_Assigned task_.
Please could you give again the lines from the one holding "Expand the GPU Temperature dropdown arrow" through the final line of the data below, exactly, with no other lines?

[The input]

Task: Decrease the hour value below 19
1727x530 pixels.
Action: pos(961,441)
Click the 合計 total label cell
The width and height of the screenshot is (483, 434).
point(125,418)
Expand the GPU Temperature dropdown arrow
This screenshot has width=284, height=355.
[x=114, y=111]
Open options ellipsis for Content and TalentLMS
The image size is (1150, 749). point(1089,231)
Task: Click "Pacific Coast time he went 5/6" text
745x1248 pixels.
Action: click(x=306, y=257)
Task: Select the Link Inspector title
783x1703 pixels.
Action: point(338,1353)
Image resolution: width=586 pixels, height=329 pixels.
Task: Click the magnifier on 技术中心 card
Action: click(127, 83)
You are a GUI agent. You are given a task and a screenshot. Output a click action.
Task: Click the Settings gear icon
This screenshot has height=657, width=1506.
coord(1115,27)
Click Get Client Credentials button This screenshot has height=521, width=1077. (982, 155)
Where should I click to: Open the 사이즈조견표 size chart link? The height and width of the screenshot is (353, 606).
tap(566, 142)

[/The input]

_Exercise output_.
Expand the GPU Temperature dropdown arrow
This screenshot has width=284, height=355.
[x=114, y=111]
Open options ellipsis for Content and TalentLMS
The image size is (1150, 749). point(1089,231)
Task: Click "Pacific Coast time he went 5/6" text
745x1248 pixels.
Action: click(x=306, y=257)
Task: Select the Link Inspector title
783x1703 pixels.
Action: point(338,1353)
Image resolution: width=586 pixels, height=329 pixels.
Task: Click the magnifier on 技术中心 card
Action: click(127, 83)
You are a GUI agent. You are given a task and a screenshot. Output a click action.
Task: Click the Settings gear icon
This screenshot has height=657, width=1506.
coord(1115,27)
Click Get Client Credentials button This screenshot has height=521, width=1077. (982, 155)
Where should I click to: Open the 사이즈조견표 size chart link? The height and width of the screenshot is (353, 606).
tap(566, 142)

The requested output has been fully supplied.